Reproduce all the entries precisely.

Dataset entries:

*** Block opens ***

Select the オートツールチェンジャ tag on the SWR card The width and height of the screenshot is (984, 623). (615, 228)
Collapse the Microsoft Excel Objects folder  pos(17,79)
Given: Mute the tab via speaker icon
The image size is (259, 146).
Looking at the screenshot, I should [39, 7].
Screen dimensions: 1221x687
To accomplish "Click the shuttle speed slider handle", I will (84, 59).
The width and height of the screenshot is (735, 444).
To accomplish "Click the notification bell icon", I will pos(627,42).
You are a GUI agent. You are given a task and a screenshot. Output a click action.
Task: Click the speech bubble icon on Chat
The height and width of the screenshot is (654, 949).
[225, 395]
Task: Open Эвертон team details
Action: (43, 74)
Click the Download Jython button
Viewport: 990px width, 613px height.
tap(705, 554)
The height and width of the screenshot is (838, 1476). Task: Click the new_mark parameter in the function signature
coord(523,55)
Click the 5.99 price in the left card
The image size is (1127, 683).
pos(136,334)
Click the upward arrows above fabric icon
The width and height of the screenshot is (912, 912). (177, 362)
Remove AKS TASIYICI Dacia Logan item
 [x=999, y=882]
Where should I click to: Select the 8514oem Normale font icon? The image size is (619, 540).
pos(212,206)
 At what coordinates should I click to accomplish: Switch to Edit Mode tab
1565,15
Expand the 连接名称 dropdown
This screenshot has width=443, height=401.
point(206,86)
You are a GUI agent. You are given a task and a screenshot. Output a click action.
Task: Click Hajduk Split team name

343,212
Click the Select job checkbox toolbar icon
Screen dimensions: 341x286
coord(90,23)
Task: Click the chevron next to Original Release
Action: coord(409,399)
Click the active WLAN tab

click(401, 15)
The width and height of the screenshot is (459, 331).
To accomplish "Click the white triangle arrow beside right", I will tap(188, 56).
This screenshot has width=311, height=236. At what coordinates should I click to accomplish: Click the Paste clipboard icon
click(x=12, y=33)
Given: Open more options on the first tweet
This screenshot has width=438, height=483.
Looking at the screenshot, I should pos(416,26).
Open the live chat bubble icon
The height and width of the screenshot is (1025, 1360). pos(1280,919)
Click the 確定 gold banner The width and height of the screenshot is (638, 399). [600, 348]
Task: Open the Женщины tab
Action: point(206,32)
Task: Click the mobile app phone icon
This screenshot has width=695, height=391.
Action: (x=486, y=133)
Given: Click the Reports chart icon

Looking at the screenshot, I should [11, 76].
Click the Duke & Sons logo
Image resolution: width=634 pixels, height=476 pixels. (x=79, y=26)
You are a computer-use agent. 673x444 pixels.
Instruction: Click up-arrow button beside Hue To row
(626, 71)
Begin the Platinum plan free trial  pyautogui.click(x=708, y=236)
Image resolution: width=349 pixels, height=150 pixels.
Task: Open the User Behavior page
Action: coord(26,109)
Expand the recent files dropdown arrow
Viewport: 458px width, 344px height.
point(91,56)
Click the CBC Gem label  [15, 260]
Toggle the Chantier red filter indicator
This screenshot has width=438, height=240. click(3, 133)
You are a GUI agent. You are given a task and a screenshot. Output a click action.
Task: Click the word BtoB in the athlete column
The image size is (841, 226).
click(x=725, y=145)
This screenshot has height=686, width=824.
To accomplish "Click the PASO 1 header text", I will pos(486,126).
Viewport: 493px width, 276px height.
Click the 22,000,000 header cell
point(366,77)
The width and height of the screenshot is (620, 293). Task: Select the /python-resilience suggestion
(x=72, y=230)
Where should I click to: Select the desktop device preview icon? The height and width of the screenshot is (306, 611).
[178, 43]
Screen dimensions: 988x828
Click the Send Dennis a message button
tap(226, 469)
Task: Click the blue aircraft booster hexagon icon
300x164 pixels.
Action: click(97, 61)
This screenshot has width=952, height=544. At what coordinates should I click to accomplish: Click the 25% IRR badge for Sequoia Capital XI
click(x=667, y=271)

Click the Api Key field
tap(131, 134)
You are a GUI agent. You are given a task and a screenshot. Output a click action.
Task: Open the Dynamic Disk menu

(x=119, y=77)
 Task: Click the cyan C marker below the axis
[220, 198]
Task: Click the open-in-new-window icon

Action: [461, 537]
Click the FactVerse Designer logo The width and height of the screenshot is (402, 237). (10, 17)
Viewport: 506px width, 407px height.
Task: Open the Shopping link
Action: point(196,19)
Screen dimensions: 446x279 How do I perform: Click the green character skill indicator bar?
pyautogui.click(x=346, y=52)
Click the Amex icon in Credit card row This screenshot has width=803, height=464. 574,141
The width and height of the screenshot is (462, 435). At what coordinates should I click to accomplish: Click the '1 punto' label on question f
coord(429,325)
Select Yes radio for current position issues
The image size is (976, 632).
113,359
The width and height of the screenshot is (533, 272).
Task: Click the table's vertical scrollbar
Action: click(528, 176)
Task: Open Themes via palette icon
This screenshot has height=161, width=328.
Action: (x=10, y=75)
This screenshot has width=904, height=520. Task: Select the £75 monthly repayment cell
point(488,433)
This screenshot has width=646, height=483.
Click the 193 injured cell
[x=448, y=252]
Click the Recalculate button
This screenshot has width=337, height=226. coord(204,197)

*** Block closes ***

* Exercise solution:
Select the オートツールチェンジャ tag on the SWR card The width and height of the screenshot is (984, 623). (615, 228)
Collapse the Microsoft Excel Objects folder  pos(17,79)
Given: Mute the tab via speaker icon
The image size is (259, 146).
Looking at the screenshot, I should [39, 7].
Screen dimensions: 1221x687
To accomplish "Click the shuttle speed slider handle", I will (84, 59).
The width and height of the screenshot is (735, 444).
To accomplish "Click the notification bell icon", I will pos(627,42).
You are a GUI agent. You are given a task and a screenshot. Output a click action.
Task: Click the speech bubble icon on Chat
The height and width of the screenshot is (654, 949).
[225, 395]
Task: Open Эвертон team details
Action: (43, 74)
Click the Download Jython button
Viewport: 990px width, 613px height.
tap(705, 554)
The height and width of the screenshot is (838, 1476). Task: Click the new_mark parameter in the function signature
coord(523,55)
Click the 5.99 price in the left card
The image size is (1127, 683).
pos(136,334)
Click the upward arrows above fabric icon
The width and height of the screenshot is (912, 912). (177, 362)
Remove AKS TASIYICI Dacia Logan item
 [x=999, y=882]
Where should I click to: Select the 8514oem Normale font icon? The image size is (619, 540).
pos(212,206)
 At what coordinates should I click to accomplish: Switch to Edit Mode tab
1565,15
Expand the 连接名称 dropdown
This screenshot has width=443, height=401.
point(206,86)
You are a GUI agent. You are given a task and a screenshot. Output a click action.
Task: Click Hajduk Split team name

343,212
Click the Select job checkbox toolbar icon
Screen dimensions: 341x286
coord(90,23)
Task: Click the chevron next to Original Release
Action: coord(409,399)
Click the active WLAN tab

click(401, 15)
The width and height of the screenshot is (459, 331).
To accomplish "Click the white triangle arrow beside right", I will tap(188, 56).
This screenshot has width=311, height=236. At what coordinates should I click to accomplish: Click the Paste clipboard icon
click(x=12, y=33)
Given: Open more options on the first tweet
This screenshot has width=438, height=483.
Looking at the screenshot, I should pos(416,26).
Open the live chat bubble icon
The height and width of the screenshot is (1025, 1360). pos(1280,919)
Click the 確定 gold banner The width and height of the screenshot is (638, 399). [600, 348]
Task: Open the Женщины tab
Action: point(206,32)
Task: Click the mobile app phone icon
This screenshot has width=695, height=391.
Action: (x=486, y=133)
Given: Click the Reports chart icon

Looking at the screenshot, I should [11, 76].
Click the Duke & Sons logo
Image resolution: width=634 pixels, height=476 pixels. (x=79, y=26)
You are a computer-use agent. 673x444 pixels.
Instruction: Click up-arrow button beside Hue To row
(626, 71)
Begin the Platinum plan free trial  pyautogui.click(x=708, y=236)
Image resolution: width=349 pixels, height=150 pixels.
Task: Open the User Behavior page
Action: coord(26,109)
Expand the recent files dropdown arrow
Viewport: 458px width, 344px height.
point(91,56)
Click the CBC Gem label  [15, 260]
Toggle the Chantier red filter indicator
This screenshot has width=438, height=240. click(3, 133)
You are a GUI agent. You are given a task and a screenshot. Output a click action.
Task: Click the word BtoB in the athlete column
The image size is (841, 226).
click(x=725, y=145)
This screenshot has height=686, width=824.
To accomplish "Click the PASO 1 header text", I will pos(486,126).
Viewport: 493px width, 276px height.
Click the 22,000,000 header cell
point(366,77)
The width and height of the screenshot is (620, 293). Task: Select the /python-resilience suggestion
(x=72, y=230)
Where should I click to: Select the desktop device preview icon? The height and width of the screenshot is (306, 611).
[178, 43]
Screen dimensions: 988x828
Click the Send Dennis a message button
tap(226, 469)
Task: Click the blue aircraft booster hexagon icon
300x164 pixels.
Action: click(97, 61)
This screenshot has width=952, height=544. At what coordinates should I click to accomplish: Click the 25% IRR badge for Sequoia Capital XI
click(x=667, y=271)

Click the Api Key field
tap(131, 134)
You are a GUI agent. You are given a task and a screenshot. Output a click action.
Task: Open the Dynamic Disk menu

(x=119, y=77)
 Task: Click the cyan C marker below the axis
[220, 198]
Task: Click the open-in-new-window icon

Action: [461, 537]
Click the FactVerse Designer logo The width and height of the screenshot is (402, 237). (10, 17)
Viewport: 506px width, 407px height.
Task: Open the Shopping link
Action: point(196,19)
Screen dimensions: 446x279 How do I perform: Click the green character skill indicator bar?
pyautogui.click(x=346, y=52)
Click the Amex icon in Credit card row This screenshot has width=803, height=464. 574,141
The width and height of the screenshot is (462, 435). At what coordinates should I click to accomplish: Click the '1 punto' label on question f
coord(429,325)
Select Yes radio for current position issues
The image size is (976, 632).
113,359
The width and height of the screenshot is (533, 272).
Task: Click the table's vertical scrollbar
Action: click(528, 176)
Task: Open Themes via palette icon
This screenshot has height=161, width=328.
Action: (x=10, y=75)
This screenshot has width=904, height=520. Task: Select the £75 monthly repayment cell
point(488,433)
This screenshot has width=646, height=483.
Click the 193 injured cell
[x=448, y=252]
Click the Recalculate button
This screenshot has width=337, height=226. coord(204,197)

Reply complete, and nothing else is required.